Radiohead, “Bones”: Hearing and notating syncopation

many thanks to my colleague, David Heetderks, for introducing me to this excerpt last year.

Syncopation is always a tricky thing for me to teach. I want students to perform it well, I want them to read it well, and I want them to be able to notate it. Notation always take the longest because syncopation looks so much more complex than it feels. This semester, I am going to attempt a new exercise for introducing notation of syncopation: a guided rhythmic transcription of Radiohead’s “Bones.”

This tune, like most of pop music, adds what I call a “zing” to a syllable or note by starting it a little early–sometimes a subdivision early, other times a beat early. This zing causes the pitch to start on a weak beat instead of a more normative strong beat. The notation ends up looking more complex than the song sounds or feels.

So, we will start this activity by notating some basic zings to little 3-note tunes that I write.  Then we will move into Radiohead’s “Bones” from their album The Bends. On our handout, I will provide a square [boring] rhythm that might be on a lead sheet. We will then listen and identify which syllables are zinged and work on notating the performed rhythm.

We will follow-up on this work with one of their written assignments, the introduction to Ella Fitzgerald’s rendition of “Night and Day.”  I will ask them to devise the square [boring] rhythm for next Monday’s class (11/12) with the zinged notes circled.  Then, for the following Wednesday (11/14), they will turn in the performed rhythm.  Monday’s class will also include a discussion of swung rhythms and a clarification that most jazz transcribers would not notate this intro in 12/8 (which is what I’ll be asking my students to do).



This was a pretty good exercise. It broke down a process for notating rhythms shifted “to the left” (the attack occurs earlier than expected). For students inexperience with reading a lot of syncopations, it was valuable. Another asset of the assignment was the way it made students really focus on details and nuances in the rhythms.  I didn’t need three warm-up exercises–two were sufficient.  Some classes got through one line, others got through all the lines.

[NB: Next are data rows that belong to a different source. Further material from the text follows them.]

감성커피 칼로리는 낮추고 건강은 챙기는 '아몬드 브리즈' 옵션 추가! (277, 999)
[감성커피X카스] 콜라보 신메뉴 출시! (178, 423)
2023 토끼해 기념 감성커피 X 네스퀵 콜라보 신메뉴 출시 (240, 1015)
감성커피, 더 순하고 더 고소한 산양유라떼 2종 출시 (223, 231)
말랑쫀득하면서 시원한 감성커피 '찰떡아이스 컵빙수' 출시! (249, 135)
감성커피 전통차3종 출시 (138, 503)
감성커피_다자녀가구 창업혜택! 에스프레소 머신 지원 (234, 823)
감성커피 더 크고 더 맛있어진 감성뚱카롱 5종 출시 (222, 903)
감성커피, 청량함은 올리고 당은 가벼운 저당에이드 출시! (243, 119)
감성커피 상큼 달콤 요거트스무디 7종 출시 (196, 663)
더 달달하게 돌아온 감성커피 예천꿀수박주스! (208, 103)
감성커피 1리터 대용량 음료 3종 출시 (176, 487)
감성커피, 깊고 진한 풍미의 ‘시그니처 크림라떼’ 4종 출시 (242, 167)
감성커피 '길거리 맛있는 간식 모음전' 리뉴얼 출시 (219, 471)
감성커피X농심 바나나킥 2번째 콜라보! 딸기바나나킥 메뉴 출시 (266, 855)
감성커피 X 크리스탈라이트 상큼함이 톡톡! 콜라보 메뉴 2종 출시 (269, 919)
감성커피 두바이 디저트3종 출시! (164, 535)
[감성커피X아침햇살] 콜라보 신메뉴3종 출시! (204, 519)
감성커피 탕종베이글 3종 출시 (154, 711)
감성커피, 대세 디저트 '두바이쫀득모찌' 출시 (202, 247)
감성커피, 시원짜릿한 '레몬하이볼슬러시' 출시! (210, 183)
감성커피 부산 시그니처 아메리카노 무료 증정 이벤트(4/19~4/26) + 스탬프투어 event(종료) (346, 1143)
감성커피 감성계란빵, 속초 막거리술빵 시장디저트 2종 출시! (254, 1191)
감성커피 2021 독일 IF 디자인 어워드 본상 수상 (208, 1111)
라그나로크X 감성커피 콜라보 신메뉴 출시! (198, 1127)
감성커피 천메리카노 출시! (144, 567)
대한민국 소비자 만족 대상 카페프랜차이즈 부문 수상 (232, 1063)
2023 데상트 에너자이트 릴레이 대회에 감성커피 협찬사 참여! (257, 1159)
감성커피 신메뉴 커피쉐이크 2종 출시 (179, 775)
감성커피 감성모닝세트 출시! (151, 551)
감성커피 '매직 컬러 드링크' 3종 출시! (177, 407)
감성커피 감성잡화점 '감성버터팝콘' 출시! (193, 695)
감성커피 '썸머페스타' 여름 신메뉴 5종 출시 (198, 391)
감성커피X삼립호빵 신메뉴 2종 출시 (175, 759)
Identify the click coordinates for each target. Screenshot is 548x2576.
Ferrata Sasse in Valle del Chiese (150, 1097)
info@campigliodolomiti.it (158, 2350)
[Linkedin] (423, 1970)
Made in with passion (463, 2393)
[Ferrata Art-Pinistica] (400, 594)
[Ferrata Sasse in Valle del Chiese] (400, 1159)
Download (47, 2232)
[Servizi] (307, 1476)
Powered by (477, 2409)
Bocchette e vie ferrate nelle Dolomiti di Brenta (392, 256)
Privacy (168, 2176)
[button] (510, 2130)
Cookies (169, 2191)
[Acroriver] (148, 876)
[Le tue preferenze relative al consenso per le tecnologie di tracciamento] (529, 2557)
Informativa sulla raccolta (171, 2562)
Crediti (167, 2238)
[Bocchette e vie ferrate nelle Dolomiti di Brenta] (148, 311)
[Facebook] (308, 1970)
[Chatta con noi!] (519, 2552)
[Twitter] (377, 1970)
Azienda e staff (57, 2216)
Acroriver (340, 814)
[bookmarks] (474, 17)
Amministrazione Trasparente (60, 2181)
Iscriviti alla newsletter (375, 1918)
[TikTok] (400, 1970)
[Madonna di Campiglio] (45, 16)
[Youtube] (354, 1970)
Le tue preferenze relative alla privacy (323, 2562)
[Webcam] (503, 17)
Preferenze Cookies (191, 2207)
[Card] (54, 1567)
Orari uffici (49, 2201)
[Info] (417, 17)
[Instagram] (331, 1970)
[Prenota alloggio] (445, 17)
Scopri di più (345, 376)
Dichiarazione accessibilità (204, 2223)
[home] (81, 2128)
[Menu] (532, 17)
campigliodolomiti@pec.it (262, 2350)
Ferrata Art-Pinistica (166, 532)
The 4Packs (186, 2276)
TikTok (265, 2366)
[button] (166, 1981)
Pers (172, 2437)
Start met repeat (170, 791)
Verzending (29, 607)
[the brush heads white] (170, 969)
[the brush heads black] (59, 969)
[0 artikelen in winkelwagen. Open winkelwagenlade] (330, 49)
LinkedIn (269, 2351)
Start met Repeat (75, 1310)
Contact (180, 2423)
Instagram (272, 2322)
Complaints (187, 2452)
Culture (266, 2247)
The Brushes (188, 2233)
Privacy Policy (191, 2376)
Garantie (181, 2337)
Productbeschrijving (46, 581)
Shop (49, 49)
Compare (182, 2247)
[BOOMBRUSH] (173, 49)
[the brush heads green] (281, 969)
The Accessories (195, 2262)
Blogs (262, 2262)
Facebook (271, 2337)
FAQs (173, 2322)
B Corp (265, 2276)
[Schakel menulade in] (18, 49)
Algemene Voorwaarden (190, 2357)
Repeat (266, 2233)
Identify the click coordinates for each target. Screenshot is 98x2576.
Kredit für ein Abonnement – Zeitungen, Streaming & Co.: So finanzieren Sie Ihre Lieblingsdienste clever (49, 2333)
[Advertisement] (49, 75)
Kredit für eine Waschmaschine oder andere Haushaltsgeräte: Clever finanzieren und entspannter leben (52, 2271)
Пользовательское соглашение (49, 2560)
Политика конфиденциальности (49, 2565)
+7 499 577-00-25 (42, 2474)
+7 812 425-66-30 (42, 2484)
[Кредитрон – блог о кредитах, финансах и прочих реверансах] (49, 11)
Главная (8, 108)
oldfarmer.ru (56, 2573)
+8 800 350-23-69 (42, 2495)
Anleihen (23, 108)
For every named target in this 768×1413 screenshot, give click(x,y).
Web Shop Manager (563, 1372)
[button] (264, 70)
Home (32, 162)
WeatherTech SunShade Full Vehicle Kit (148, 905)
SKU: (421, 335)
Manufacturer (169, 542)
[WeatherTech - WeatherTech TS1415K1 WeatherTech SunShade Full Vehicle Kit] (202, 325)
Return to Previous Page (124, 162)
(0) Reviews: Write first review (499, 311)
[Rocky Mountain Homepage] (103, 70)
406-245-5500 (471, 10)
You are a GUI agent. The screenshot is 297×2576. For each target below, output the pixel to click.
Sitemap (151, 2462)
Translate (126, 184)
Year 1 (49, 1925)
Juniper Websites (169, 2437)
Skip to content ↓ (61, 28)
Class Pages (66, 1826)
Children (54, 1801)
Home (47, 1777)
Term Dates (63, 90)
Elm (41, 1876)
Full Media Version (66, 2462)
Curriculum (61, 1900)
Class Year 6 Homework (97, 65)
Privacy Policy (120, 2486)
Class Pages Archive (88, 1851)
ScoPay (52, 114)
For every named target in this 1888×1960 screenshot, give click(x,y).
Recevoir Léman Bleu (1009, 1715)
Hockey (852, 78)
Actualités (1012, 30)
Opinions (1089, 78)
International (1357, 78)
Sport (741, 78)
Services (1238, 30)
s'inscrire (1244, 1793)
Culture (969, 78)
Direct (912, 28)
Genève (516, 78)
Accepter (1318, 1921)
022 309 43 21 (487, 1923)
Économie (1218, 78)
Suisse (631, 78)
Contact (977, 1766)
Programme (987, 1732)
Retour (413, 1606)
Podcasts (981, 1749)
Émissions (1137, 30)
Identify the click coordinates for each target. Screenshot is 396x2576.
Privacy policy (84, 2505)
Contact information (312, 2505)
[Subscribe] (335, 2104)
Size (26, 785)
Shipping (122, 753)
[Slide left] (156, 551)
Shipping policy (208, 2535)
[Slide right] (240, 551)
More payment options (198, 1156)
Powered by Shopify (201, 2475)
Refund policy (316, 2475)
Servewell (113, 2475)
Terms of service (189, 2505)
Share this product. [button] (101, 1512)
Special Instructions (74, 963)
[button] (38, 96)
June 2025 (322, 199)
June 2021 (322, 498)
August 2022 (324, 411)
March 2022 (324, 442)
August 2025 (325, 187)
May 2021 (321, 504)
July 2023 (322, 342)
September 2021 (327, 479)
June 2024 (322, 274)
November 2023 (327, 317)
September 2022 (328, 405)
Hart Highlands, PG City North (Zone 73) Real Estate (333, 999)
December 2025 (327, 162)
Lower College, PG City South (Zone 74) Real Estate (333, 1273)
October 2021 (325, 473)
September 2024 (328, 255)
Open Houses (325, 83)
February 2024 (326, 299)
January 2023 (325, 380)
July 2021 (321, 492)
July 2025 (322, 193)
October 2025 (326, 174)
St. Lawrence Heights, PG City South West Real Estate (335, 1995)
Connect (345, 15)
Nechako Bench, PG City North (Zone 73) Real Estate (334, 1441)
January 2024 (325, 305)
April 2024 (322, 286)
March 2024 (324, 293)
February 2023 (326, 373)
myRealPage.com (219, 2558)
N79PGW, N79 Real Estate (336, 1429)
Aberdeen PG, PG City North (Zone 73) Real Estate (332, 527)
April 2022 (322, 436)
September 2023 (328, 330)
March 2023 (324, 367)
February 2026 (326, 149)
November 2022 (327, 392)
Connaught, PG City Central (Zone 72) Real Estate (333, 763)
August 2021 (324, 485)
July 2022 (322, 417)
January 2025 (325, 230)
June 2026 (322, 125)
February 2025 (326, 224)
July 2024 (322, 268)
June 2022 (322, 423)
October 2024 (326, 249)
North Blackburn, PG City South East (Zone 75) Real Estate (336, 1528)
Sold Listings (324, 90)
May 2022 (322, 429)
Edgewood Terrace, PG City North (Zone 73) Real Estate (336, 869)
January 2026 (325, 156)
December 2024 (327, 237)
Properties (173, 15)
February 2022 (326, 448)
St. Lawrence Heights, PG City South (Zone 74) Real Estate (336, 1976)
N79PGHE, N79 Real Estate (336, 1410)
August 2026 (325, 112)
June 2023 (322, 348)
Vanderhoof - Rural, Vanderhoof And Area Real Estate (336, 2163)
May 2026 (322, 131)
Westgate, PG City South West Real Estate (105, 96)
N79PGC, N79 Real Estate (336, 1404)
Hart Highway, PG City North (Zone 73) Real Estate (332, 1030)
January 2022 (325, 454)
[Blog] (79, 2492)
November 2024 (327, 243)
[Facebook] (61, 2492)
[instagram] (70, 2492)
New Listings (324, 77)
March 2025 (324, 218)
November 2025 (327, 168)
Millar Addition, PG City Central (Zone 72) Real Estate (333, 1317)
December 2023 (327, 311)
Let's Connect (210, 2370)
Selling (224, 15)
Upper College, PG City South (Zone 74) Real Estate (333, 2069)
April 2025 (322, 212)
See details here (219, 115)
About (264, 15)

We had a good learning/teaching moment when I realized that I mis-processed the rhythm on the last line (the -ing of crawling occurs on the beat). This opened up a brief discussion about why the -ing felt syncopated: it’s a weak syllable but occurs on a strong beat.

Here’s how things went:

  • Previously in class, I worked in a chain of 2-3 suspensions (between alto and soprano) and a listening-with-score exercise of the secondary themes from Beethoven’s Quartet Op. 18, No. 4, mvt. 1
  • We did the first two warmup exercises, detailing the process: circle the note that starts earlier than expected, break the previous note into subdivisions, use a tie to move the “zing-ed” note’s attack earlier, check over the measure to make sure it contains the correct number of beats.
  • We listened to “Bones” three times, trying to locate as many of the zinged notes as possible.  A good teaching aspect of this piece is the two bars of rest separating each line of the text–it gave students time while the recording was playing to process some of what they had heard.
  • I took suggestions of which line to do as a class.  We did as many lines as we could together (rarely in order) until there were 3 minutes left in class.
  • We flipped the handout over and listened to “Bones” while reading my transcription.
  • I previewed the next written assignment for them (“Night and Day.”